> What you will do
Return, from the data below, each line that contains the word "computer".

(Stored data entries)

┄┄┄┄┄┄┄┄┄┄

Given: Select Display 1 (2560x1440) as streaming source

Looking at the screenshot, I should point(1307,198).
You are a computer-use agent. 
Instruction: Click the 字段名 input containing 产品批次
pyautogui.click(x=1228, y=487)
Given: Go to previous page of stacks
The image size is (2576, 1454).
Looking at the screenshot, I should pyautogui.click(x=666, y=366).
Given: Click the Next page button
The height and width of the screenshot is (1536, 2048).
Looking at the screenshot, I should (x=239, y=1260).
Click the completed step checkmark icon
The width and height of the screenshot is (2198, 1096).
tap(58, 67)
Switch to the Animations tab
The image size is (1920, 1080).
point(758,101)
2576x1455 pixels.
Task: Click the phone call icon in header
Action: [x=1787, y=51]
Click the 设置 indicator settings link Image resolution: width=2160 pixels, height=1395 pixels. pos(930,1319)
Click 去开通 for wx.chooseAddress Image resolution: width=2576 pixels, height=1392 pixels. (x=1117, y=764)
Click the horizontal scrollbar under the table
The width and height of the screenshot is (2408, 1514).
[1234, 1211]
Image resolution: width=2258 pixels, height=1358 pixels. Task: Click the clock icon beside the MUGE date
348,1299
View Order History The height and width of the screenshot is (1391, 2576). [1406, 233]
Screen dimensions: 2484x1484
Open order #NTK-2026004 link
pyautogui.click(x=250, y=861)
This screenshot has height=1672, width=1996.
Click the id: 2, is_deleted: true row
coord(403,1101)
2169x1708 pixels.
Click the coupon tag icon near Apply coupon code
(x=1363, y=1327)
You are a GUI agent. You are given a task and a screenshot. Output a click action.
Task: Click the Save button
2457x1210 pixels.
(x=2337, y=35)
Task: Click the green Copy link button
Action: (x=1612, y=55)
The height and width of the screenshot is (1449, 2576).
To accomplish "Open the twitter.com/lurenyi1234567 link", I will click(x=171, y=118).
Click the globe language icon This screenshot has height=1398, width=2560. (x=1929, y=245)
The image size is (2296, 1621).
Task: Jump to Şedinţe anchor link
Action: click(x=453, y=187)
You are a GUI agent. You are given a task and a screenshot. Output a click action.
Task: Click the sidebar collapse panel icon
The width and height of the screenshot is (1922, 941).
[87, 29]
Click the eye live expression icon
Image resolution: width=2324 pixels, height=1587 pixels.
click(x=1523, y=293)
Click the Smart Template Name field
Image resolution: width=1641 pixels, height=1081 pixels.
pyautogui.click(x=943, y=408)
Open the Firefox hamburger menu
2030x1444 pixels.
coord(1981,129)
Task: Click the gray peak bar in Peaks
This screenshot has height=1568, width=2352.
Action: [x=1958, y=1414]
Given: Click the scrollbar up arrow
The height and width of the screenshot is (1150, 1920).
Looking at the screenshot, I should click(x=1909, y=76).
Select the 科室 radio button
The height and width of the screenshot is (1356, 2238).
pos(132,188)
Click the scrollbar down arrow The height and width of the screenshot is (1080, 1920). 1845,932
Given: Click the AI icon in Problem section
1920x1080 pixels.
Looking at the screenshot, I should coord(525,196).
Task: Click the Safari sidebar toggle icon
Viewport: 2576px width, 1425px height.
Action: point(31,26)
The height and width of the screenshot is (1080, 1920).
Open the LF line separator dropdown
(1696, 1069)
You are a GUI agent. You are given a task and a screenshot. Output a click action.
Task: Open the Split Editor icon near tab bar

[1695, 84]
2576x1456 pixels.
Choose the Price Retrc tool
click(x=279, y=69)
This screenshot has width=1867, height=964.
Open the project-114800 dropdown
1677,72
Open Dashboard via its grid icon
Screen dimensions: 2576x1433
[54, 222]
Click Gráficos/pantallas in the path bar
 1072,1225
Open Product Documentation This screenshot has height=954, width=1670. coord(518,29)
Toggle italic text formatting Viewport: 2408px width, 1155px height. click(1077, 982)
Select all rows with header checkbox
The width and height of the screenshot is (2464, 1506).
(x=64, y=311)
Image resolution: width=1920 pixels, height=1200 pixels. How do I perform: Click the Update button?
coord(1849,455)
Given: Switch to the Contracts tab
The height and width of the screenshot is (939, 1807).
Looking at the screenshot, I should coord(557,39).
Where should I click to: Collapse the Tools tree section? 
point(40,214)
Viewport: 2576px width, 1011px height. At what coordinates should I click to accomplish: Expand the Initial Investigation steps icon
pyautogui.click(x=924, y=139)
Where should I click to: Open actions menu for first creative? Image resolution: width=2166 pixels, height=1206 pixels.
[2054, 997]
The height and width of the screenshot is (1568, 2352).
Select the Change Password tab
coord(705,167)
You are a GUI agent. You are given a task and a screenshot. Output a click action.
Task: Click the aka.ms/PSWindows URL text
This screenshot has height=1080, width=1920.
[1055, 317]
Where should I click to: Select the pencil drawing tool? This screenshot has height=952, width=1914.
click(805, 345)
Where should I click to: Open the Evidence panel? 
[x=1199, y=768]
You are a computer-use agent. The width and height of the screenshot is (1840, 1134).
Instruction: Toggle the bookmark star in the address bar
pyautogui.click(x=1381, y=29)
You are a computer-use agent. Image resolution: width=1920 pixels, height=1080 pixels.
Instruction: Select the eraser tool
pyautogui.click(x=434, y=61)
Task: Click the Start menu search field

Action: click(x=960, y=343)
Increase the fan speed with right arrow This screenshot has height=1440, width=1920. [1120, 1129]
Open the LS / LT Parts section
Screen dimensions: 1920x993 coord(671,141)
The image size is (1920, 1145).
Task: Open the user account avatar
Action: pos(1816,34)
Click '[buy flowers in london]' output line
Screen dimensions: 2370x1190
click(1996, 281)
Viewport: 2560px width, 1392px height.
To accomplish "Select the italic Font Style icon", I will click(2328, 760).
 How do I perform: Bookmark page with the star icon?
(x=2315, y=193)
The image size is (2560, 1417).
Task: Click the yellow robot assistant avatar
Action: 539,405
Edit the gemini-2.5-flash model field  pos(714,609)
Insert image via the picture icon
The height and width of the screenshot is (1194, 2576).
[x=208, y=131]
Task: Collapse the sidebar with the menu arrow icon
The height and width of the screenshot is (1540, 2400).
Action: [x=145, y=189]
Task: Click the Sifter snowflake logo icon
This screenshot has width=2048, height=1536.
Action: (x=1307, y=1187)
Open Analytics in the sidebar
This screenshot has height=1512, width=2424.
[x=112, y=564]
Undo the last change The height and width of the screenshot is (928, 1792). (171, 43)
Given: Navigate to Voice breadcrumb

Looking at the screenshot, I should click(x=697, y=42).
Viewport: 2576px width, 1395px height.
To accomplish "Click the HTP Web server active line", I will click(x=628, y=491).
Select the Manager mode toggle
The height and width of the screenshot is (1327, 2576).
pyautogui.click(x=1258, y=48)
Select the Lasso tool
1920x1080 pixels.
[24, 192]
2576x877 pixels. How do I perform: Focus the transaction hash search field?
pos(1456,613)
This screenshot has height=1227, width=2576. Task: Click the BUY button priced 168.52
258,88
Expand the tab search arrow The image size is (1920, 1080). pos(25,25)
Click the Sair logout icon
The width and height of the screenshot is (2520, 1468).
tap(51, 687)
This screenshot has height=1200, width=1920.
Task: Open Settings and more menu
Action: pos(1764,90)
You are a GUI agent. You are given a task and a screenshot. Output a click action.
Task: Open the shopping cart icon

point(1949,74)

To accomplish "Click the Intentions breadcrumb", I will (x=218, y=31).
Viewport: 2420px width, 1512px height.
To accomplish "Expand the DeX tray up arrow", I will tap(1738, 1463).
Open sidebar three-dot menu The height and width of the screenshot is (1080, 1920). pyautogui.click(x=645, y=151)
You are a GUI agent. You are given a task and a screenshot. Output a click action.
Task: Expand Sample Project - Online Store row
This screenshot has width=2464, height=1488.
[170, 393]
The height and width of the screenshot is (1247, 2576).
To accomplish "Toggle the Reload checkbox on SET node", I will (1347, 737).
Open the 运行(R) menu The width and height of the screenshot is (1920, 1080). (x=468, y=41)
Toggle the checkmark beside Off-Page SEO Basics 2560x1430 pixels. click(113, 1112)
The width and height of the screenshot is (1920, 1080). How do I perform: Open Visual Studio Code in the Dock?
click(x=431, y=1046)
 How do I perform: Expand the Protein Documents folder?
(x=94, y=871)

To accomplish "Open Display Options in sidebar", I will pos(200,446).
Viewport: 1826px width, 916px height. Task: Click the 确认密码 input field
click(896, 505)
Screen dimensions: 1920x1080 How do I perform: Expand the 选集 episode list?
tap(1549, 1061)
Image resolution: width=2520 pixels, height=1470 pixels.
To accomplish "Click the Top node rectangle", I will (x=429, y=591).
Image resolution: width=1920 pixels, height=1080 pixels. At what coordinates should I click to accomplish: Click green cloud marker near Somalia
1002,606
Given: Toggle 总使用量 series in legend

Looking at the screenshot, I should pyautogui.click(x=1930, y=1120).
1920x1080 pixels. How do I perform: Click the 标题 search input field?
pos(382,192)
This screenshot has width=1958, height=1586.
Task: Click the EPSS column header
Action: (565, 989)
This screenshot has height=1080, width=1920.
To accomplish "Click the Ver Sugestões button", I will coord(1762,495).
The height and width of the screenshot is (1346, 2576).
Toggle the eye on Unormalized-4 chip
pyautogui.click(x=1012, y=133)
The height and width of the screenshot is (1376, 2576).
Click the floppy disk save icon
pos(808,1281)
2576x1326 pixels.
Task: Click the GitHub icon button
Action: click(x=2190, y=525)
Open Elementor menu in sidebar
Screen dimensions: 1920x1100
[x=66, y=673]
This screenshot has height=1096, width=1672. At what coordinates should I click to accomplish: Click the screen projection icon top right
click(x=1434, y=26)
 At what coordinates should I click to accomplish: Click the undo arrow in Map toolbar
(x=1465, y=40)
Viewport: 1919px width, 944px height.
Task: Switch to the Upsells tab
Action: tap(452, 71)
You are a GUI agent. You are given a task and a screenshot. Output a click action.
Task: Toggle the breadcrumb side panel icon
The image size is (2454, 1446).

┄┄┄┄┄┄┄┄┄┄

> Result below
You are a computer-use agent. 
You are a computer-use agent. The width and height of the screenshot is (1840, 1134).
You are a computer-use agent. Image resolution: width=1920 pixels, height=1080 pixels.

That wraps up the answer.